Financial Highlights for the fourth quarter 2007 include:
 
-- Net sales for the fourth quarter ended Dec. 31, 2007 were $37.3 million, an increase of 1.4 percent from $36.8 million in the prior year period. The sales growth primarily reflected higher website traffic (unique visitors), offset by a lower conversion rate.
-- Gross profit was $12.7 million or 34 percent of net sales for the fourth quarter of 2007 compared to $12.0 million or 33 percent of net sales for the fourth quarter of 2006. The year-over-year increase in gross margin was primarily due to a 1.3 percent increase in online margins which resulted from higher prices on certain products, lower product costs from certain suppliers and lower shipping costs.
-- Marketing expense was $5.8 million or 16 percent of net sales for the fourth quarter of 2007 compared to $5.0 million or 14 percent of net sales for the prior year period. Marketing costs increased primarily due to a $0.3 million increase in paid search in the first half of the 2007 fourth quarter. The company continues to evaluate its investment in paid search in order to balance its return on investment in marketing spend with its ability to drive organic traffic.
-- General and administrative expense was $8.9 million or 24 percent of net sales for the fourth quarter of 2007 compared to $2.6 million or 7 percent of net sales in the prior year period. G&A expense increased over the same period in the previous year primarily due to the inclusion of the $3.9 million litigation settlement charge, an increase of $0.7 million in costs associated with the hiring of a new CEO, an increase of $0.4 million in severance expense related to recent management changes, and an increase of $0.2 million in share-based compensation expense.
-- Capital expenditures for the fourth quarter of 2007 totaled $1.5 million, including $0.7 million of internally developed software and website development costs.
-- Cash, cash equivalents and short term investments were $42.0 million at Dec. 31, 2007.
 
To better manage and measure the business, U.S. Auto Parts plans to use a new method to calculate key operating metrics. The new measurement will be based on placed orders instead of the current method of using net orders. The company is doing this to reduce the impact of returns, out of stock orders and incomplete payment processing on the key operating metrics. In addition, the company is adjusting the measurement of monthly unique visitors, which it believes will improve consistency and
usability.
 
U.S. Auto Parts Network is also updating its preliminary guidance for the quarter ended March 31, 2008 as follows:
 
-- Net sales are expected to be in the range of approximately $38 million to $40 million.
-- Adjusted EBITDA is expected to be in the range of approximately $1.6 million to $2.1 million.
 
For the year ended Dec. 31, 2008, the company expects revenues on a year-over-year basis to decline in the first half of 2008 versus the prior year period and increase in the second half of 2008 versus the prior year period as the company's 2008 operational strategy takes hold.
 
Commenting on the company's guidance policy, a company spokesperson says: "As we are in the early stages of implementing our 2008 operational strategy, we will not be providing full year 2008 guidance.

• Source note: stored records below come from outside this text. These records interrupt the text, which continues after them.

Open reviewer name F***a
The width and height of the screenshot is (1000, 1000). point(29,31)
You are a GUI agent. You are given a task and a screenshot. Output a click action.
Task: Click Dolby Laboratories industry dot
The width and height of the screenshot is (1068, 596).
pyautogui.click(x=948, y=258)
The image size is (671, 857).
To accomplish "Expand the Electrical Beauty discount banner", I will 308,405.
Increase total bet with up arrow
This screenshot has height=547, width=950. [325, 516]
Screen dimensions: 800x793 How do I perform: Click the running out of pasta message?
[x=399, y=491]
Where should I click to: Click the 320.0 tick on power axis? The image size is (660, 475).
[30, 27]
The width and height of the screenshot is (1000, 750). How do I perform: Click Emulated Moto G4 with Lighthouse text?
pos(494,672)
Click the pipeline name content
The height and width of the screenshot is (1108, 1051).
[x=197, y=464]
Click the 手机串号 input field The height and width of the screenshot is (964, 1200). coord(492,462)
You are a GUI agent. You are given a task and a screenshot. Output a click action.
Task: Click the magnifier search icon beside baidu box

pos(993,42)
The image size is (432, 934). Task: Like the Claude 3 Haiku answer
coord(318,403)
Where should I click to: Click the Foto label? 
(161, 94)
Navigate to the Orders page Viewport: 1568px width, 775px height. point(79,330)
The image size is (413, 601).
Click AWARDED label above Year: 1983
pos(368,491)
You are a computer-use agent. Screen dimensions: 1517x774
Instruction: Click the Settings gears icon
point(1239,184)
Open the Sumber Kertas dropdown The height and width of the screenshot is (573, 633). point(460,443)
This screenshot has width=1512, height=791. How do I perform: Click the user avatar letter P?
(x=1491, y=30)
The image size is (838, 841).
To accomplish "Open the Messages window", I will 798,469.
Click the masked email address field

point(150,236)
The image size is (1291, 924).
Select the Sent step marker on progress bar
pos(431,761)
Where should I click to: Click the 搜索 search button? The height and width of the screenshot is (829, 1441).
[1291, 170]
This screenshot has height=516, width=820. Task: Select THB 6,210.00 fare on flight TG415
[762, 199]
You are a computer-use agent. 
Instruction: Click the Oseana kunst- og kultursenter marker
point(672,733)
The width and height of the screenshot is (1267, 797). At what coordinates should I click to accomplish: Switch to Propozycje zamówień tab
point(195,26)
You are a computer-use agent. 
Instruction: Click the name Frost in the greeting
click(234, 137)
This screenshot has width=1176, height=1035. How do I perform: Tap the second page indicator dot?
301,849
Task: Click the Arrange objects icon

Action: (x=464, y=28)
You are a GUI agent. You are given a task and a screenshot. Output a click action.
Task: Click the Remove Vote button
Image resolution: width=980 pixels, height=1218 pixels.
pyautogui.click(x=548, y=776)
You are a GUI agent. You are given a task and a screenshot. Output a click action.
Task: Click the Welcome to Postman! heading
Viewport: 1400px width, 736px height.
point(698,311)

However, we have identified opportunities that upon full execution, could contribute approximately $45 million in incremental sales, which on an annualized basis should approach $200 million in sales in the next few years. We believe that the operating leverage inherent in the model can allow us to achieve a 10 percent adjusted EBITDA margin on that level of revenue. We believe we have identified, and are focused on, the right opportunities for operational improvement and while we cannot commit to a specific time table around completion, we believe that we are moving in the right direction to achieve our strategic and financial goals."
 
U.S. Auto Parts Network believes this non-GAAP financial measure provides important supplemental information to management and investors. This non-GAAP financial measure reflects an additional way of viewing aspects of the company's operations that, when viewed with the GAAP results and the accompanying reconciliation to corresponding GAAP financial measures, provides a more complete understanding of factors and trends affecting the company's business and results of operations.